**EXTRACTED TEXT**:

------------------------

1. A method for storing a multiplicity of data units from a data source in a selectable storage device from a storage system of different storage devices, wherein at least one data unit attribute is allocated to each data unit and at least one storage attribute is allocated to each storage device, comprising:
checking and adapting the data unit attributes at specified times during an operation of the storage devices;
evaluating the data unit attributes and the storage attributes for generating storage system state data; and
for each data unit, selecting a storage device depending on the allocated data unit attributes, at least a selection of the storage attributes and the storage system state data and storing the respective data unit in the selected storage device;
wherein at least one of the data unit attributes and storage attributes comprise information relating to a selection and storage of data units at previous times.
2. The method as claimed in claim 1, wherein a time interval between consecutive specified times for checking and adapting the data unit attributes is at least one of constant and is determined by a specified event which is defined by a specified storage operating state of the storage system.
3. The method as claimed in claim 1, furthermore comprising:
storage transfer of a data unit from the selected storage device into a new selected storage device.
4. The method as claimed in claim 1, wherein the data unit attribute allocated to the data unit comprises at least one of the following attributes:
a data unit generation time at which the data unit was generated,
a frequency of an access to the data unit over a predetermined time period,
a current and/or previous storage location of the data unit,
a current and/or previous user accessing the data unit; and
a current and/or previous categorization into one or more predetermined temperature classes for the data unit.
5. The method as claimed in claim 1, wherein the data unit attribute specifies at least one of the specified times for checking and adapting the data unit attributes.
6. The method as claimed in claim 1, wherein the storage attribute allocated to the storage device comprises at least one of the following attributes:
a data transmission rate of the storage device;
a latency of the storage device;
a fluctuation of the latency;
a current storage space and/or an original storage space available in the storage device; or
a reliability of the storage device.
7. The method as claimed in claim 1, wherein the storage system state data comprise at least the following data:
metadata relating to one of a current and a previous utilization of the storage system;
metadata relating to one of the current and the previous storage of the data units; and/or
metadata relating to the current and/or previous storage transfer of the data units.

------------------------

**DATA PROVIDED**:
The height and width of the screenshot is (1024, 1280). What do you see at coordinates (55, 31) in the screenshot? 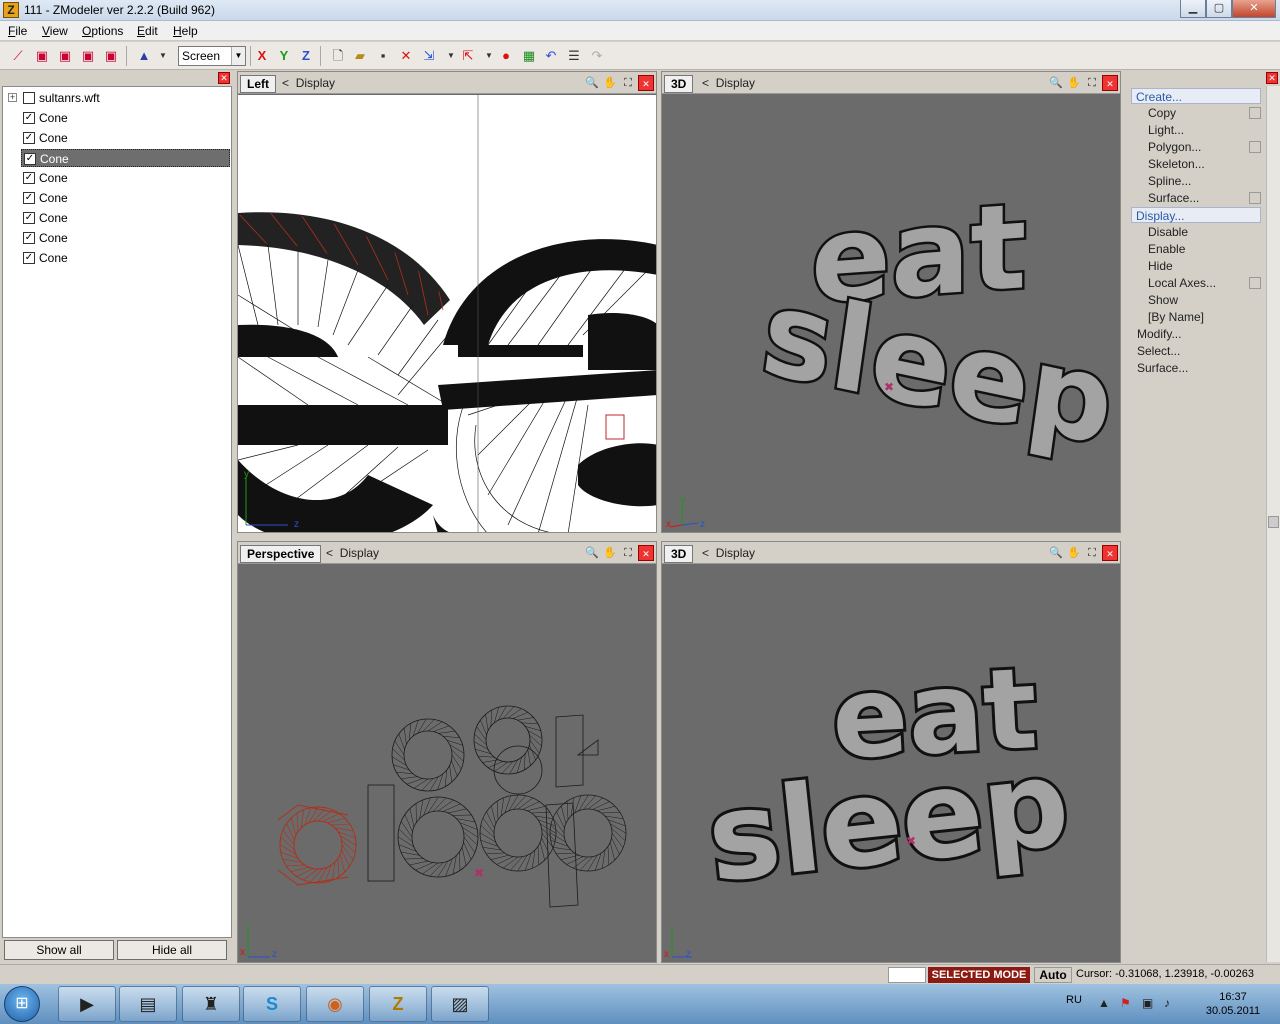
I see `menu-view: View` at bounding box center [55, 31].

------------------------

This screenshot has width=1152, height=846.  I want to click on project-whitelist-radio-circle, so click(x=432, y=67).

------------------------

Answer these questions about the patent claims on data storage:
(a) What additional step does claim 3 add to the method?
(b) Which data unit attribute listed in claim 4 involves temperature?
(c) Besides latency itself, which latency-related storage attribute does claim 6 list?

**REPLY TO THE EXERCISE**:
(a) Storage transfer of a data unit from the selected storage device into a new selected storage device.
(b) A current and/or previous categorization into one or more predetermined temperature classes for the data unit.
(c) A fluctuation of the latency.